We think these EXPNS values can be used much in the same way as the ones in the “raw” FIA database.
You’ll notice that the calculated EXPNS follow a “U” shape rather than being constant. That is because in our interpolated data, there are fewer plots in the beginning and end of the timeseries because we do not extrapolate beyond a panel’s first and last inventory.
Using these expansion factors, we can follow the methods in the FIA demystified vignette.

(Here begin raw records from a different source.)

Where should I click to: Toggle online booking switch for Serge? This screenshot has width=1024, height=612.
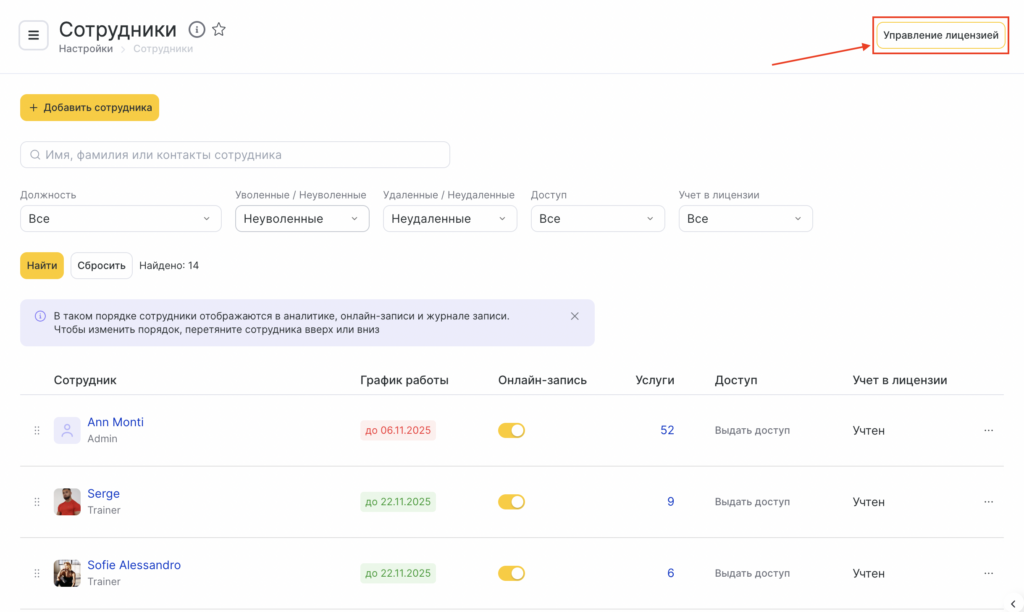pyautogui.click(x=511, y=502)
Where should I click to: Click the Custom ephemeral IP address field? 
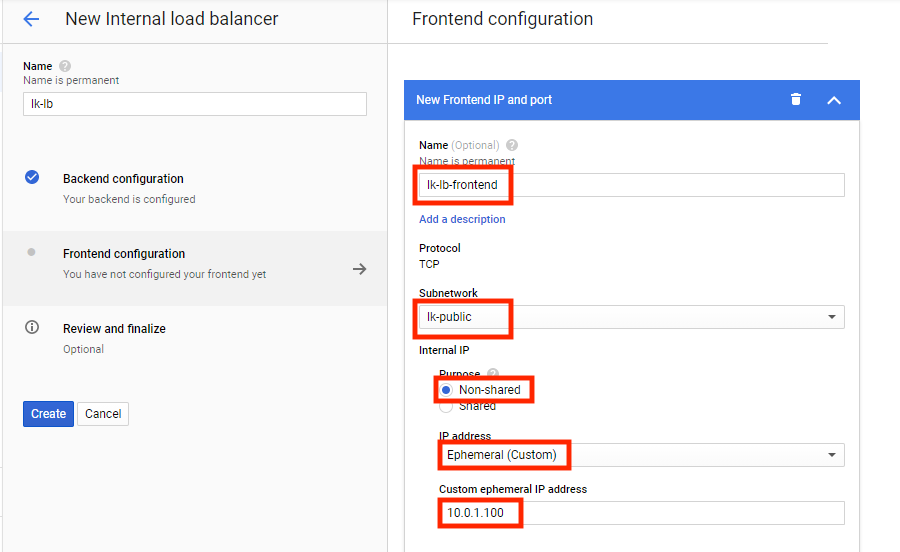[641, 513]
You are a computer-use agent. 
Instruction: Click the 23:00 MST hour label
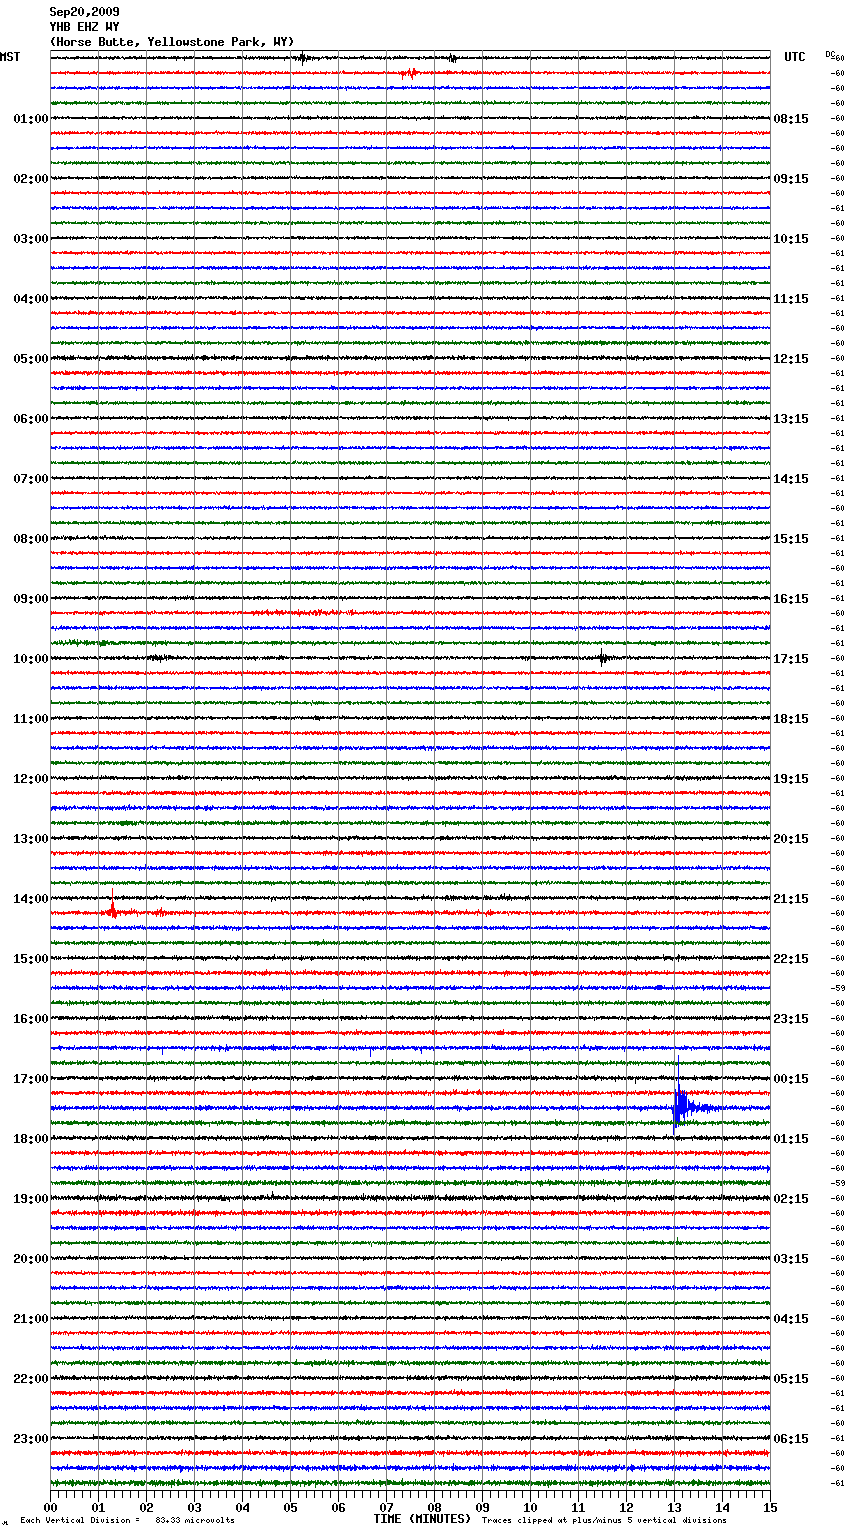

tree_totals <- data_midpt |>
group_by(plot_ID, YEAR) |>
summarize(
# purposefully omits ajustment factor `aAdj` because it is assumed to be 1
carbPlot = sum(CARBON_AG * TPA_UNADJ * EXPNS * tDI / 2000, na.rm = TRUE), #tons/plot
)
area_totals <- data_midpt |>
group_by(plot_ID, YEAR) |>
# Keep only one row for each condition in each plot and year
distinct(CONDID, COND_STATUS_CD, CONDPROP_UNADJ, EXPNS, aDI) |>
summarize(
# purposefully omits ajustment factor `aAdj` because it is assumed to be 1
forArea = sum(CONDPROP_UNADJ * EXPNS * aDI, na.rm = TRUE) #acres/plot
)
agc_pop <- inner_join(tree_totals, area_totals) |>
group_by(YEAR) |>
summarize(
CARB_AG_TOTAL = sum(carbPlot, na.rm = TRUE), # tons/plot
AREA_TOTAL = sum(forArea, na.rm = TRUE) # acres/plot
) |>
# the units work out to still be tons(live carbon)/acre(forested land) even if the variable names are misleading
mutate(method = "forestTIME", carbon_ton_acre = CARB_AG_TOTAL / AREA_TOTAL) |>
select(
method,
YEAR,
carbon_ton_acre,
carbon_total = CARB_AG_TOTAL,
AREA_TOTAL
)
agc_popWe have some ballbark similar estimates to the ones rFIA produces.